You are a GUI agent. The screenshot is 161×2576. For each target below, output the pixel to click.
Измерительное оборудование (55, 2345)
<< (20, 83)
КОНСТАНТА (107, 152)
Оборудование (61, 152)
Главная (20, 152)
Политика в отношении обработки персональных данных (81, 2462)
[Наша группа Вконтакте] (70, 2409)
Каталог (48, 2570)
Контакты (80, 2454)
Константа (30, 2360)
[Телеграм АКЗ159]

#### TASK TO COMPLETE:
Once you have read the records above, write them out again exactly.

#### EXPECTED ANSWER:
You are a GUI agent. The screenshot is 161×2576. For each target below, output the pixel to click.
Измерительное оборудование (55, 2345)
<< (20, 83)
КОНСТАНТА (107, 152)
Оборудование (61, 152)
Главная (20, 152)
Политика в отношении обработки персональных данных (81, 2462)
[Наша группа Вконтакте] (70, 2409)
Каталог (48, 2570)
Контакты (80, 2454)
Константа (30, 2360)
[Телеграм АКЗ159]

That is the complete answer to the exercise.